Traditional ensemble methods like bagging and boosting improve performance through variance reduction or sequential learning, but they often assume homogeneous base learners and struggle with integrating heterogeneous data types, such as structured data and text embeddings.

In recent advancements in multimodal churn prediction, methods have begun integrating both structured and unstructured data, such as text embeddings and transactional data. However, these methods often rely on complex feature engineering or struggle to fully exploit the rich semantic information found in unstructured text. The proposed approach introduces a novel combination of Sentence Transformers with stacking ensemble learning, addressing these limitations. Sentence Transformers efficiently capture the deep semantic context of unstructured textual data, offering a more nuanced understanding of customer behavior that is often overlooked in traditional approaches.

The proposed approach, however, combines Sentence Transformers with stacking ensemble learning, offering a novel solution. Sentence Transformers capture rich semantic embeddings from unstructured text, which traditional methods often overlook. By integrating these embeddings with structured data, the proposed model provides a more comprehensive view of customer behavior, improving churn prediction accuracy.

Stacking further enhances this by allowing diverse base models to interact and learn higher-order relationships. This fusion of textual and structured features enables the proposed model to identify complex churn patterns that traditional methods miss, offering a more robust and accurate prediction.

When stacking models, three base models were first defined, namely random forest, gradient boosting, and SVM, which serve as the base classifiers of the stacking model and aim to predict the data through different algorithms. And then a meta-model, logistic regression, was defined, which takes the predictions of the base models as inputs and finally outputs the predictions. The base model was trained by constructing the stacking model using StackingClassifier in conjunction with 5-fold cross-validation to ensure robustness of the model and prevent overfitting.

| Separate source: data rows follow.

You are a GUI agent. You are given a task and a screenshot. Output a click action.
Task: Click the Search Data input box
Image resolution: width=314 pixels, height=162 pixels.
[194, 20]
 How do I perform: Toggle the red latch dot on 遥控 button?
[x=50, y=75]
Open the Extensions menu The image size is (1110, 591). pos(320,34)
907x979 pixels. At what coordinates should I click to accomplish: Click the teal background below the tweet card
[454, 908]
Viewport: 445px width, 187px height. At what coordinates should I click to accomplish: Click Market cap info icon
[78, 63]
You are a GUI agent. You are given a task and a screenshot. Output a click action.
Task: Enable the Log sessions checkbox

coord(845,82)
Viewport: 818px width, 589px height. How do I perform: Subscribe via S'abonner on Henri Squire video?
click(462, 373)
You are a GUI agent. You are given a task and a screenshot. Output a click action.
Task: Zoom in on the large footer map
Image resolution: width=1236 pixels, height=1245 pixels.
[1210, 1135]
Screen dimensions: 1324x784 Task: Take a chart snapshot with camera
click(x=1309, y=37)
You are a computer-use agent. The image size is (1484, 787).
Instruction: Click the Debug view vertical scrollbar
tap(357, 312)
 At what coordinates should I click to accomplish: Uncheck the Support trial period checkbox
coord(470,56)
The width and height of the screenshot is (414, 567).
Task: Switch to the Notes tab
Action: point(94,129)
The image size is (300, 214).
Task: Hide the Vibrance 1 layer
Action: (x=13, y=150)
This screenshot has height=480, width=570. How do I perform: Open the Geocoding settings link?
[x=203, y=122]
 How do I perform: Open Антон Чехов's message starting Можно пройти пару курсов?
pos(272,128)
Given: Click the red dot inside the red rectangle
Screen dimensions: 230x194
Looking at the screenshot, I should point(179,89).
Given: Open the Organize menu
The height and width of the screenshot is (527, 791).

After training was completed, the stacked model learned the training dataset through the fit method and generated predictions on the test set. Through this stacking method, the prediction results of several different models were effectively fused, which helps to improve the performance and accuracy of the overall model. The construction of the stacked model is shown in Figure 6.

Obtained from https://www.kaggle.com/aakash50897/churn-modellingcsv, this dataset contains 14 columns with the names RowNumber, CustomerId, Surname, CreditScore, Geography, Gender, Age, Tenure, Balance, NumOfProducts, HasCrCard, IsActiveMember, EstimatedSalary, and Exited. Those columns represent the information of a bank user, such as number, user ID, name, credit score, region, gender, age, user hours (hours of use of the bank's products), deposits, number of products used, whether or not the user has a credit card, whether or not the user is an active user, estimated income, and whether or not the user has churned. Table 1 provides a summary of the dataset information in detail.

The below algorithm is the pseudo-code for converting structured data into natural language text.

Accuracy and ROC-AUC values were used to evaluate the model to measure its performance on the test set. Accuracy is the most intuitive indicator of the performance of the classification model, which indicates the ratio of the number of samples correctly predicted by the model to the total number of samples, and was calculated as in Eq. (1).

In a binary classification problem, accuracy can be represented by the confusion matrix, which is shown in Table 2.

At this point, accuracy was calculated as Eq. (2):

ROC-AUC is a measure of model performance based on the area of the ROC curve. The curve is two-dimensional, with the False Positive Rate (FPR) on the horizontal axis and the True Positive Rate (TPR) on the vertical axis.

TPR indicates the proportion of positive categories correctly predicted by the model, formulated as Eq. (3):

FPR indicates the proportion of model mispredictions that are in the positive category, formulated as Eq. (4):

By varying the classification threshold, a series of TPR and FPR values can be obtained to plot the ROC curve. The ROC-AUC value is the area under the ROC curve and takes the value in the range [0, 1].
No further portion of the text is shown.